The point of Peiper's column reached Ligneuville sometime before 1300, in time to eat the lunch which had been prepared for an American detachment stationed in the village. Here the road divided, the north fork going to Malmedy, the western leading on to Stavelot. Although it was agreed that the armored columns should have considerable leeway in choosing the exact routes they would follow, a general boundary line gave the 1st SS Panzer Division the southern part of the zone assigned the I SS Panzer, while the 12th SS Panzer Division advanced in the northern sector. The 12th SS Panzer Division, of course, was still back at the line of scrimmage, nor would it break into the clear for many hours to come, but all this was unknown to Peiper. He did know that the Americans thus far had shown no disposition to throw punches at his north flank. Furthermore, the 3d Parachute Division had a clear field to follow up and protect his line of communications, while the 2d Panzer Division-so Peiper understood-was moving fast in the south and roughly abreast of his own advance.

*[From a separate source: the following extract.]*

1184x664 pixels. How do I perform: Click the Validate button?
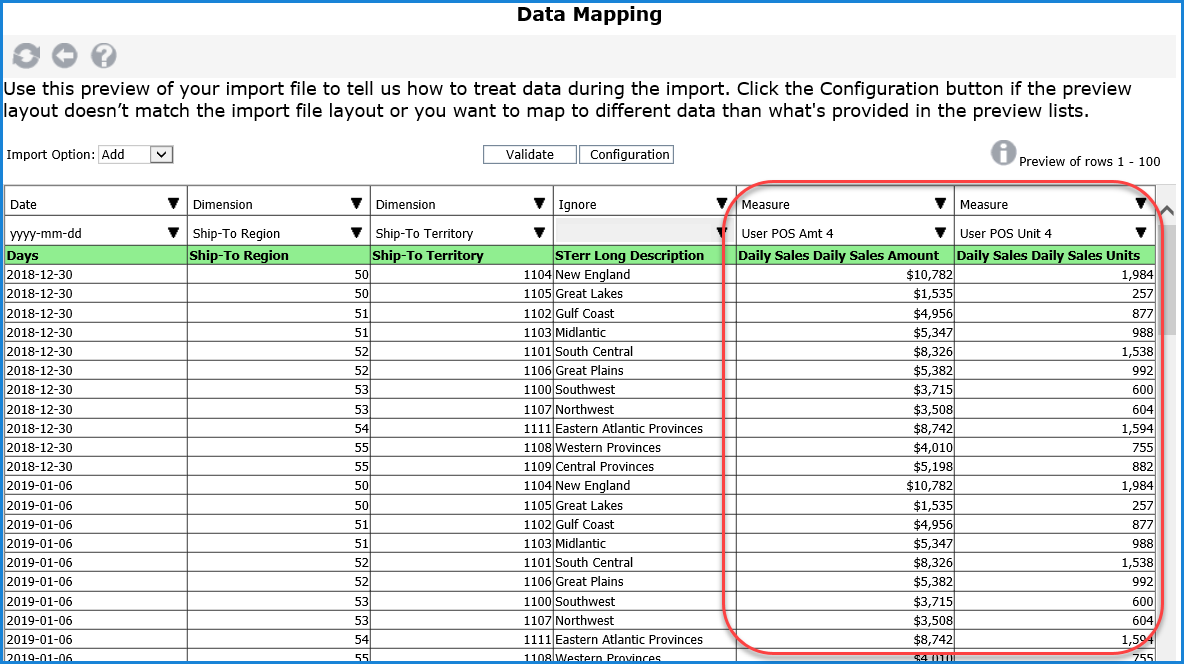click(x=529, y=155)
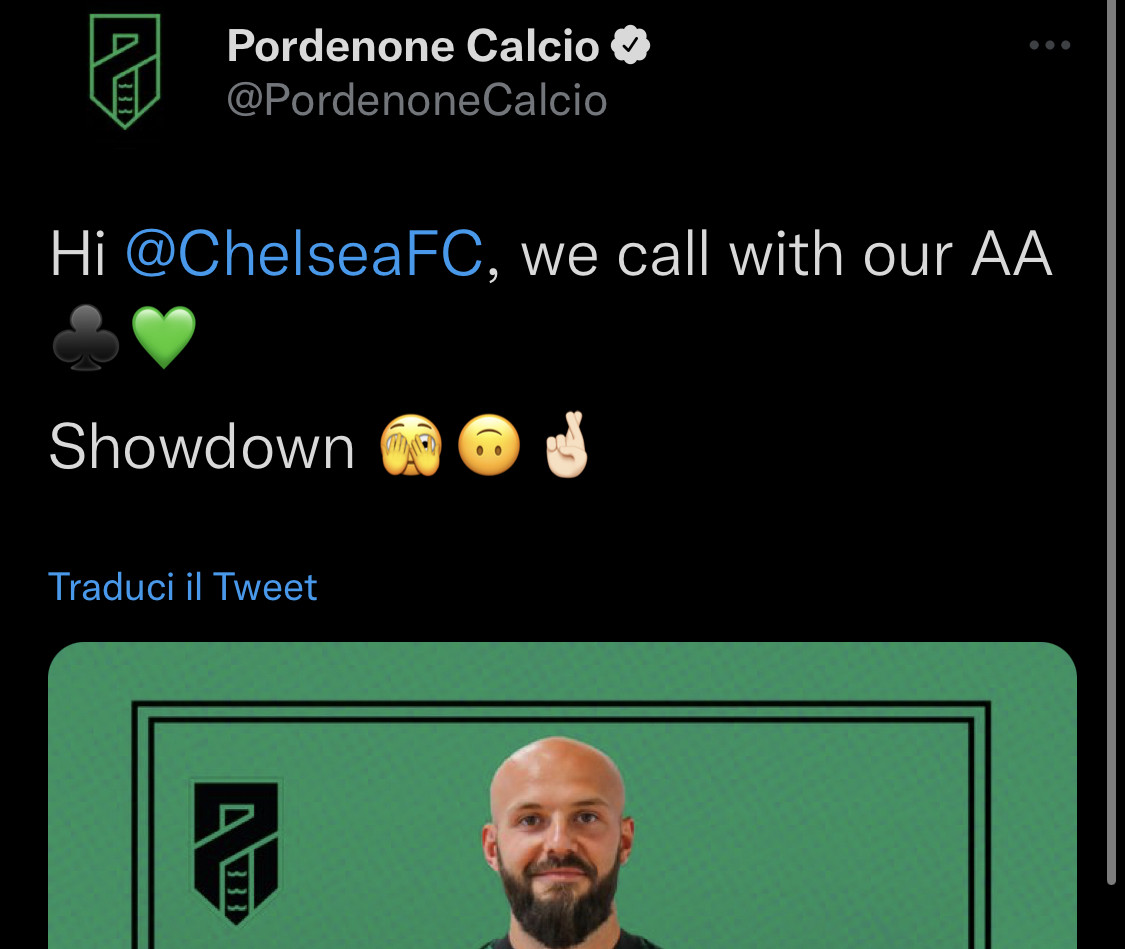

Peiper had a precisely defined mission: his kampfgruppe was to seize the Meuse River crossings at Huy, making full use of the element of surprise and driving west without regard to any flank protection. The importance of this mission had been underlined during the initial briefing at the command post of the 1st SS Panzer Division on 14 December when Peiper had been assured that his command would play the decisive role in the coming counteroffensive. There seems to have been some hope expressed among the higher German staffs that the advance guard elements of both the 1st SS Panzer Division and the Fifth Panzer Army's 2d Panzer Division would reach the Meuse within twenty-four hours of the time of commitment. The distance by road, on the 1st SS Panzer Division axis, was between 125 and 150 kilometers (about 75 to 95 miles). Peiper himself had made a test run on 11 December to prove that it was possible for single tanks to travel 80 kilometers (50 miles) in one night. Whether an entire tank column could maintain this rate of progress for a day and a night in enemy country and on the sharp turns and grades of the Ardennes road net was a matter of guesswork. [6]


Whatever schedule Peiper was using,


[5] Thus Fragmentary Order 27. issued by Headquarters, 328th Infantry, on 21 December for the attack scheduled the following day says: "No SS troops or paratroopers will be taken prisoners but will be shot on sight."


[6] Peiper later said that if the German infantry had made a penetration by 0700 on 16 December he could have reached the Meuse the same day.